2.1 Voor de beoordeling van de klacht gaat de raad, gelet op het klachtdossier, uit van de volgende feiten.

2.2     In augustus 2018 heeft klaagster zich voor rechtsbijstand in een nalatenschapskwestie gewend tot verweerder. Verweerder heeft klaagster vervolgens bijgestaan in de appelprocedure tegen het vonnis van de rechtbank Zeeland-West-Brabant van 25 juli 2018.

2.3     Op 8 augustus 2018 heeft het intakegesprek plaatsgevonden, waarbij een prijsafspraak is gemaakt over verweerders honorarium. Bij e-mail van 13 augustus 2018 heeft verweerder een opdrachtbevestiging aan klaagster gestuurd, waarin onder meer het volgende is vastgelegd:

         “Hierbij bevestig ik het gesprek met u en uw echtgenoot op mijn kantoor op 8 augustus 2018.

         Wij bespraken het vonnis van de rechtbank Zeeland-West-Brabant van 25 juli 2018. Het betreft de vraag of het testament van uw moeder nietig kan worden verklaard. Hiervoor is het van belang te beschikken over medische informatie, waarover de huisarts beschikt maar die hij niet aan u wil verstrekken. (…)

         Ik beschik over vergelijkbare rechtspraak/jurisprudentie, waaruit volgt dat in kort geding met succes afgifte van die medische informatie kan worden afgedwongen.

         Hierbij bevestig ik, dat ik u ter zake van een dergelijk te voeren kort geding € 3.000,00 honorarium in rekening zal brengen, te vermeerderen met 21% btw en te vermeerderen met dagvaardingskosten ad € 100,00 en griffierecht ad € 291,00. (…)

         Zodra wij middels het kort geding komen te beschikken over voldoende medische bewijsstukken, dat uw moeder op 7 april 2015 niet in staat was haar uiterste wil te bepalen, is een hoger beroep tegen het vonnis van de rechtbank van 25 juli 2018 zinvol. (…)

         Als de hoger beroep procedure wel kan worden doorgezet, zal ik u voor dat hoger beroep aanvullend € 3.000,00, te vermeerderen met 21% btw en € 318,00 griffierecht in rekening brengen.

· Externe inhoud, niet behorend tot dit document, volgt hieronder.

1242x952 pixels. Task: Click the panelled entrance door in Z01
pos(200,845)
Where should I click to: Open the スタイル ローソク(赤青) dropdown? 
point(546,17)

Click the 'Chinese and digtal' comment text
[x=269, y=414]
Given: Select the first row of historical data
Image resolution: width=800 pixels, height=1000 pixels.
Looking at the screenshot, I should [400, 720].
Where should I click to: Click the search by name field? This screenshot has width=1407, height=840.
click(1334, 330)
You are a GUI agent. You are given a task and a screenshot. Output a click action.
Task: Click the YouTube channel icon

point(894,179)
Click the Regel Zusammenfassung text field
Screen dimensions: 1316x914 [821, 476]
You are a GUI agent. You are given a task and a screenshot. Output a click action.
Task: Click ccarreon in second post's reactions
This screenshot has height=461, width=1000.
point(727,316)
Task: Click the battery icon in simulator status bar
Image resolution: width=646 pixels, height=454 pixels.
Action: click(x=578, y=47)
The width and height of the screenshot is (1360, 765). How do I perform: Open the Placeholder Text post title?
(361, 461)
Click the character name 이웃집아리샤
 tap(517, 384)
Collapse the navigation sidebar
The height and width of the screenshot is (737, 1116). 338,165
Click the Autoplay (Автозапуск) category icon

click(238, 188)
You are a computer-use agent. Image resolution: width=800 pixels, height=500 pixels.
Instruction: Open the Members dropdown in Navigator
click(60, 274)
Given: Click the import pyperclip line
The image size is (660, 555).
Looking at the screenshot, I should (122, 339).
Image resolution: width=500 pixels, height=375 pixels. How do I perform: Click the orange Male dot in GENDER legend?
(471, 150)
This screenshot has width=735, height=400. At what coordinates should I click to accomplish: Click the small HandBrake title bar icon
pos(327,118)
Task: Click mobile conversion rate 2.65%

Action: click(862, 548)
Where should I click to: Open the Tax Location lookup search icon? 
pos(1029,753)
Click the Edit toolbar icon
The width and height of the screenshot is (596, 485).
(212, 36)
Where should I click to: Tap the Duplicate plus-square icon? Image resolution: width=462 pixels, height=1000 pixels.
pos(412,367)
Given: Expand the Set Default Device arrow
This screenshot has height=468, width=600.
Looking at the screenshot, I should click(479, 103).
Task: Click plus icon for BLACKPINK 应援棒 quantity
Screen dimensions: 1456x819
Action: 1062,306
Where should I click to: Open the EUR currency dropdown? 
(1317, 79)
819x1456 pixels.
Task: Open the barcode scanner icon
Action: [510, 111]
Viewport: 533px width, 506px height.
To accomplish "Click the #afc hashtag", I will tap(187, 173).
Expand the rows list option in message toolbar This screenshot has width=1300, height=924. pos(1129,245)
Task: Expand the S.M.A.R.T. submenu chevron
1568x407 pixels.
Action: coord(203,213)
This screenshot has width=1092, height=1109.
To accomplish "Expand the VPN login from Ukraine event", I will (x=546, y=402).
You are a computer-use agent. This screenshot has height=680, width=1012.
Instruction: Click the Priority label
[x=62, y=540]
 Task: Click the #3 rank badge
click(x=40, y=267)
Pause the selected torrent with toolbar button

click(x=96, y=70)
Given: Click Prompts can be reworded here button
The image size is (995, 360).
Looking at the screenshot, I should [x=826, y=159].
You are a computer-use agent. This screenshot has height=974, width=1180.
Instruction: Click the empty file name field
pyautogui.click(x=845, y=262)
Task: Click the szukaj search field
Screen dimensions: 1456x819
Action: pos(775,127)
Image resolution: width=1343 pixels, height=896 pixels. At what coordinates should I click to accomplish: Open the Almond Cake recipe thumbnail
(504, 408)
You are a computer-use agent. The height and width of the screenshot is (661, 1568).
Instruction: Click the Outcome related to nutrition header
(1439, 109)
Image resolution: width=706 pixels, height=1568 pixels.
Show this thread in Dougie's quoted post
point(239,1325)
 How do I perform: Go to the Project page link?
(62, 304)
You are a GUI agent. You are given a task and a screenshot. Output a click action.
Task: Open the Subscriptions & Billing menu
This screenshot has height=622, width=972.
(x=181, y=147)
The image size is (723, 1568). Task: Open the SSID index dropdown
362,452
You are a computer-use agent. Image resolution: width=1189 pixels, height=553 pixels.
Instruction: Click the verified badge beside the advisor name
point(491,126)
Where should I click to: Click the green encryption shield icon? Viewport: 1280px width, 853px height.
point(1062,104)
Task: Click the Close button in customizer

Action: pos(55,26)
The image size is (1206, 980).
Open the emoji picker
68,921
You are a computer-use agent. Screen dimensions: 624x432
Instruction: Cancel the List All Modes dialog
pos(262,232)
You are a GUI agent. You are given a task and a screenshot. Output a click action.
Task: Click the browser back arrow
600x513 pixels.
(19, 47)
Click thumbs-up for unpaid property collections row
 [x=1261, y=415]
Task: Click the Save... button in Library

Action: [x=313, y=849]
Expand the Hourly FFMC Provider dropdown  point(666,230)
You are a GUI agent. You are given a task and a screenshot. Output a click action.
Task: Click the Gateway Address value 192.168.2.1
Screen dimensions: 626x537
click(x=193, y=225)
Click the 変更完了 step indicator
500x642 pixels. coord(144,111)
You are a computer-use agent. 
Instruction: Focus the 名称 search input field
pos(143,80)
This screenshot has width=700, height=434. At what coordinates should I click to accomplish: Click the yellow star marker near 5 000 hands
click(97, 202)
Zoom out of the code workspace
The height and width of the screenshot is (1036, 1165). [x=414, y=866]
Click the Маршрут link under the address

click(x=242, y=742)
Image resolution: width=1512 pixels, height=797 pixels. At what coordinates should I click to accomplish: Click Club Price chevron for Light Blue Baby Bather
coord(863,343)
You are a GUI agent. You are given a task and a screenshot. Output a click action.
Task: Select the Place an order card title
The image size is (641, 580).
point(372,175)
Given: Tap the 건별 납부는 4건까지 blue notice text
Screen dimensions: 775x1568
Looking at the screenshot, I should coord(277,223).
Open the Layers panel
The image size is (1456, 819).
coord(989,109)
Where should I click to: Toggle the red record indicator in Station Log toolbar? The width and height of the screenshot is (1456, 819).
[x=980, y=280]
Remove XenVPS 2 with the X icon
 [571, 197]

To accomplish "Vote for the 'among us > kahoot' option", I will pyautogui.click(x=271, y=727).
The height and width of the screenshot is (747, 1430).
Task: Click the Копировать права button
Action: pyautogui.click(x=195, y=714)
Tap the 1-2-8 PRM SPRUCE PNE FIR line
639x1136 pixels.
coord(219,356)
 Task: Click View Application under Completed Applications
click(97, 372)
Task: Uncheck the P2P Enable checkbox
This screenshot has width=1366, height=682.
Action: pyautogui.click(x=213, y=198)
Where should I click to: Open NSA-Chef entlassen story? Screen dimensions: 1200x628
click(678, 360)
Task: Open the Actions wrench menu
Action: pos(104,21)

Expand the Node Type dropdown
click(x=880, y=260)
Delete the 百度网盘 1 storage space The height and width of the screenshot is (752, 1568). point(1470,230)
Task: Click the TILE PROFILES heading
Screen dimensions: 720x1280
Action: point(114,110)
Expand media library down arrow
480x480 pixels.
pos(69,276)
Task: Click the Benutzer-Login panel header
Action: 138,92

         Ik zal u alleen dan meer kosten in rekening brengen, indien de zaak in hoger beroep met succes wordt afgesloten, door nietigverklaring van het testament. In dat geval zal ik u maximaal € 1.750,00 (50% van het eerder voor het hoger beroep in rekening gebrachte honorarium) in rekening brengen, te vermeerderen met 21% btw.”

2.4     Klaagsters echtgenoot heeft telefonisch bij verweerder bezwaar gemaakt tegen de aanvullende declaratie in geval van succes, waarna verweerder klaagster bij e-mailbericht van 17 augustus 2018 heeft bericht die aanvullende prijsafspraak te laten vervallen.

2.5     Bij e-mail van 11 oktober 2018 heeft klaagster verweerder toestemming gegeven voor het doen betekenen van de appeldagvaarding.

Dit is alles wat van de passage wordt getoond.